Il faut ensuite attendre le bouillonnement intellectuel du 19e siècle pour que la musique traditionnelle basque prenne ses lettres de noblesse et fasse l’objet de véritables études qui lui permettront de passer à la postérité.
Les deux visages de la musique basque
Aujourd’hui, on peut facilement distinguer deux catégories principales en matière de musique locale : la chanson traditionnelle ou populaire, et la nouvelle chanson basque.

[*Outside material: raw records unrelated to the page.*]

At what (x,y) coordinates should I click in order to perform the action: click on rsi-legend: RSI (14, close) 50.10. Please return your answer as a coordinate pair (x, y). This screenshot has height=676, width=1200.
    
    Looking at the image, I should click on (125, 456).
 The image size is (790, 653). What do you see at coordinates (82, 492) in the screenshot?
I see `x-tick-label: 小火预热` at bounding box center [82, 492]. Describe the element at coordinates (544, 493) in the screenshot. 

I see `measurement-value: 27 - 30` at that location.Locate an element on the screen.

La tradition veut que les chants basques soient rattachés à des événements culturels et patrimoniaux. On écrit et on compose ainsi pour honorer tel ou tel corps de métier, pour louer le courage des pêcheurs de baleine, etc. Aux origines, il est très certainement a capella, mais s’accommode très vite avec les différents instruments. Au fil des siècles, le chant est harmonisé et les premières chorales basques font leur apparition à la fin du 19e siècle. La renommée locale puis internationale de ces choeurs – d’hommes la plupart du temps – participe clairement au rayonnement de l’euskara (langue basque) et permet d’affirmer la culture basque. L’apport essentiel de Juan Ignacio de Iztueta et Pedro de Albeniz, auteurs en 1826 du tout premier recueil de chants basques avec notation musicale, en est sans doute le fondement. Le chant liturgique et religieux en est l’une des composantes majeures, et son répertoire ne cesse encore de s’enrichir de nos jours.

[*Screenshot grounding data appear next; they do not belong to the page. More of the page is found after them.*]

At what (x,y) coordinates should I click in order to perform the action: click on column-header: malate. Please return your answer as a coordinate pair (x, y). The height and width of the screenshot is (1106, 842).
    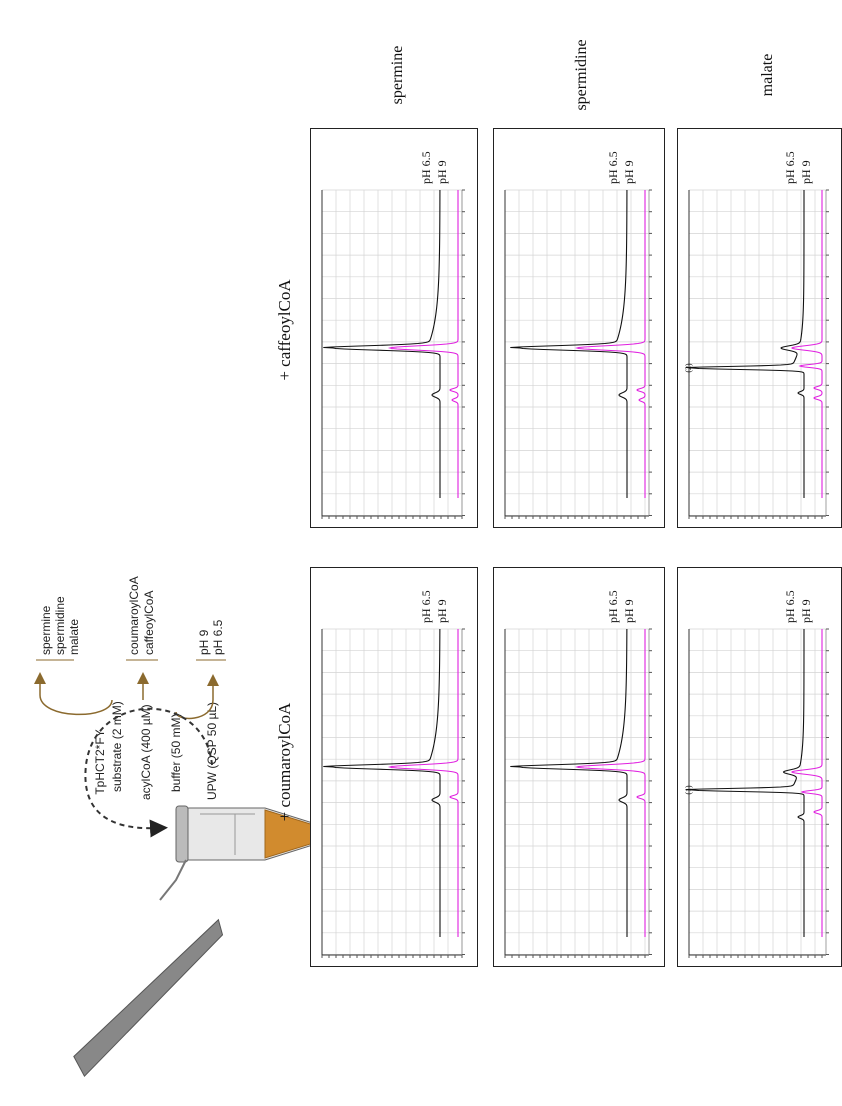
    Looking at the image, I should click on (768, 76).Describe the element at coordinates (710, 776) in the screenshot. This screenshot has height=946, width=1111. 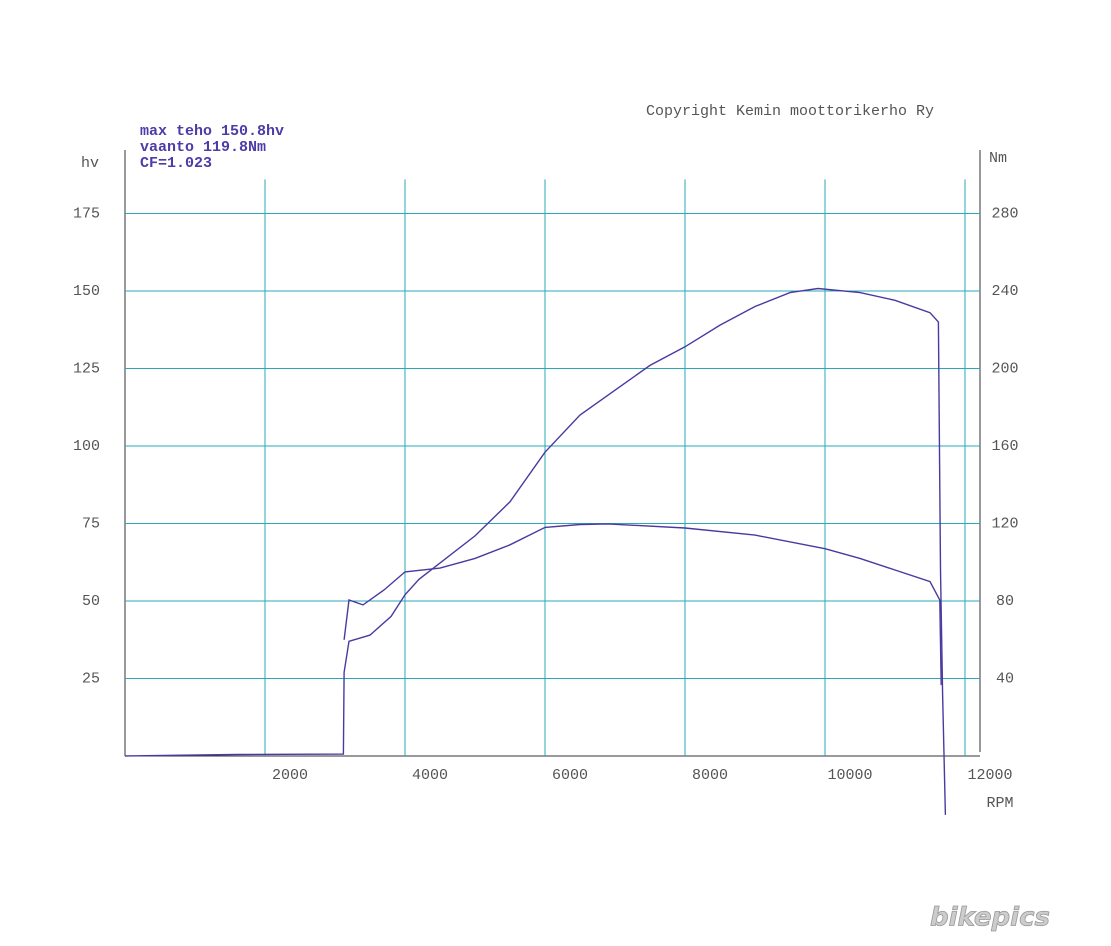
I see `x-tick-label: 8000` at that location.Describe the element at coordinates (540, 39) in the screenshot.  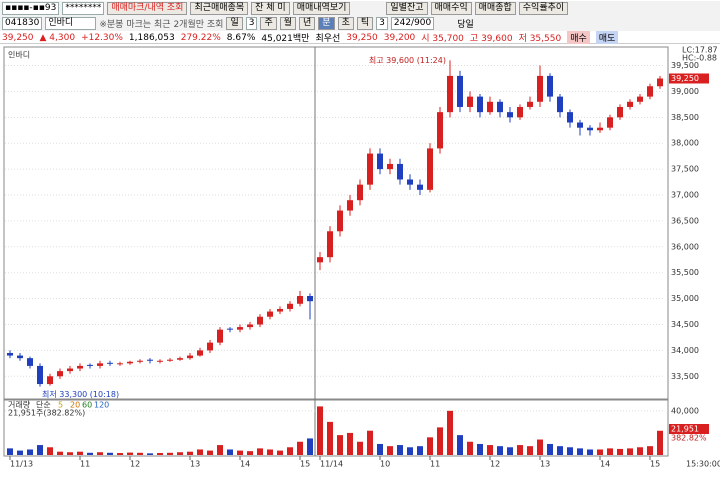
I see `low: 저 35,550` at that location.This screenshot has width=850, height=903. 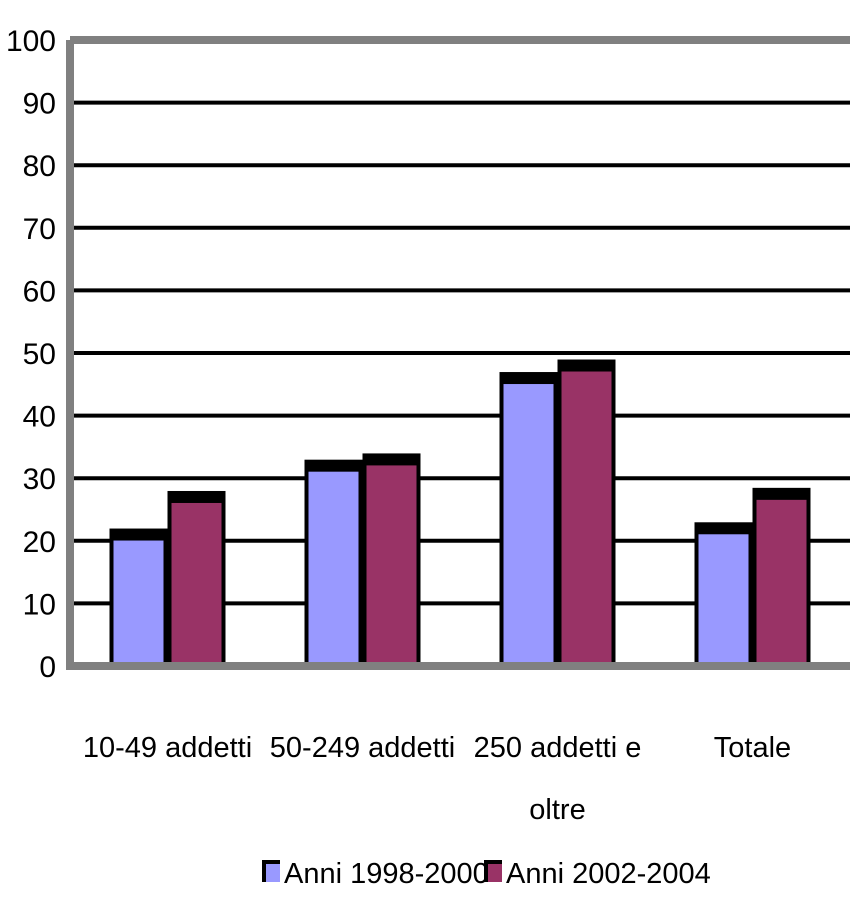 I want to click on y-tick-label: 100, so click(x=31, y=42).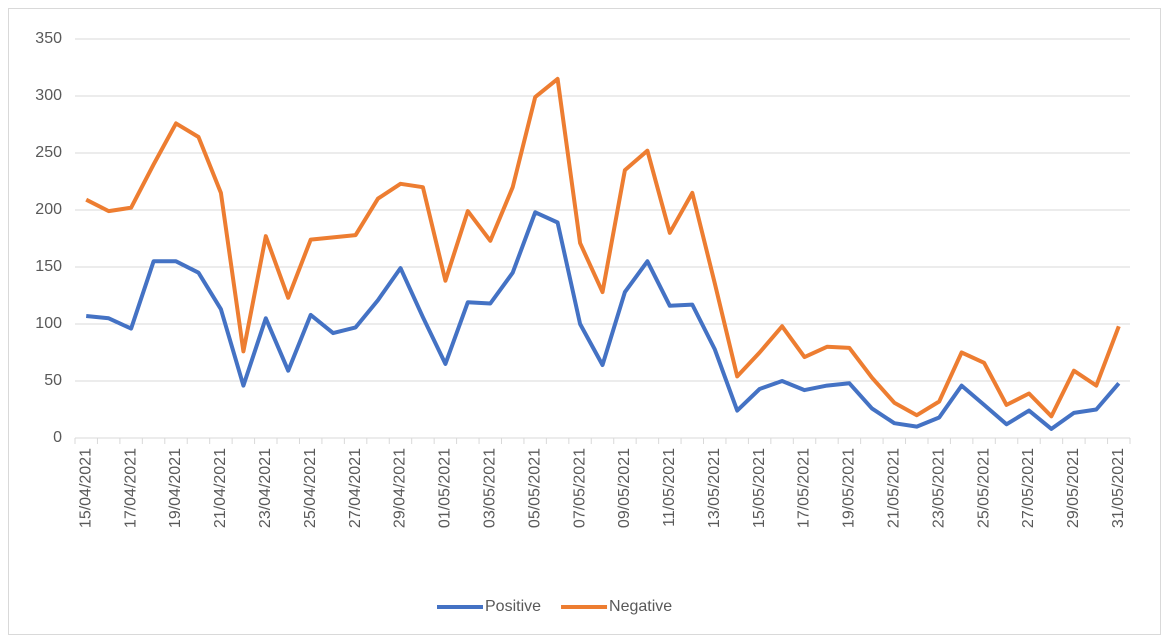 The width and height of the screenshot is (1169, 643). I want to click on y-tick-label: 250, so click(48, 152).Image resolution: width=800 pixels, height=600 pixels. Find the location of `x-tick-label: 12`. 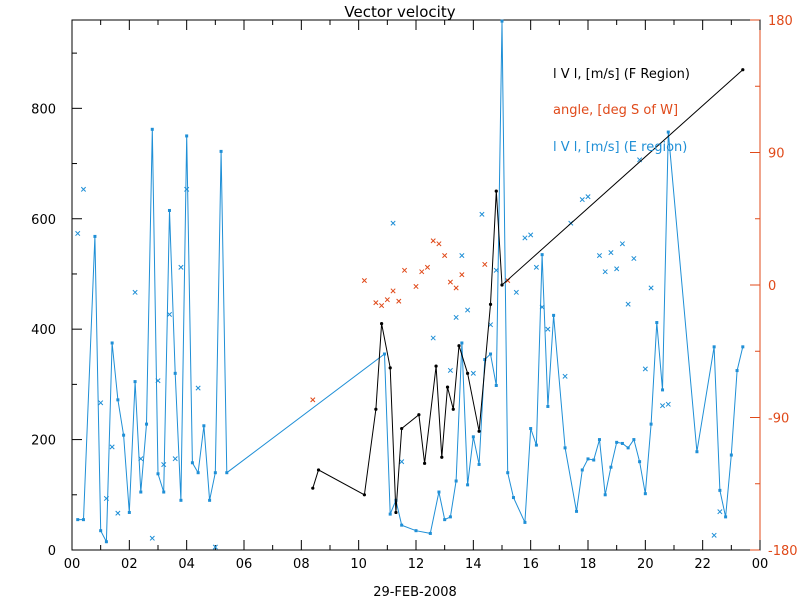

Il ne faut pas non plus oublier l’apport extraordinaire des bertsolaris, ces chanteurs d’improvisation poètes apparus au 18e siècle. Cet art, en vers rimés et strophes, a pour but de créer, en direct et en osmose avec le public, un chant sur un thème particulier. Son influence sur la culture basque est essentielle, notamment lors des concours et joutes organisés chaque année.
D’autre part, depuis les années 1960, la musique basque connaît un véritable renouveau, prenant une véritable dimension politique, notamment de l’autre côté des Pyrénées. La chanson se fait engagée, militante, et s’ouvre davantage au monde. Les mélodies se diversifient particulièrement au cours des années 1970, n’hésitant pas à emprunter des chemins totalement différents du passé. On donne plus de valeur aux paroles afin de faire passer des messages politiques et sociologiques plus forts (kantaldis).

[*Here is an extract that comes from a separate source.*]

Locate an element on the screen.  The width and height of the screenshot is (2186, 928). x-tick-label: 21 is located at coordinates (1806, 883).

Certains spécialistes de la musique basque, tels Gorka Robles et Jean-Claude Mailly, affirment d’ailleurs que « la chanson basque est un héritage qui se transmet et s’interprète avant d’être totalement approprié par les auteurs et le public. » Le chant Oi Gu Hemen, qui est à l’origine la chanson Sinnerman de Nina Simone, reprise et adaptée une première fois par le groupe basque Bergara puis par le choeur Nekez Ari, de Saint-Jean-Pied-de-Port, en est la parfaite illustration.
Traditionnelle, populaire et engagée, la musique basque a donc, depuis des siècles, pour unique but de servir et magnifier la culture locale, à l’image de Txoria txori (Hegoak).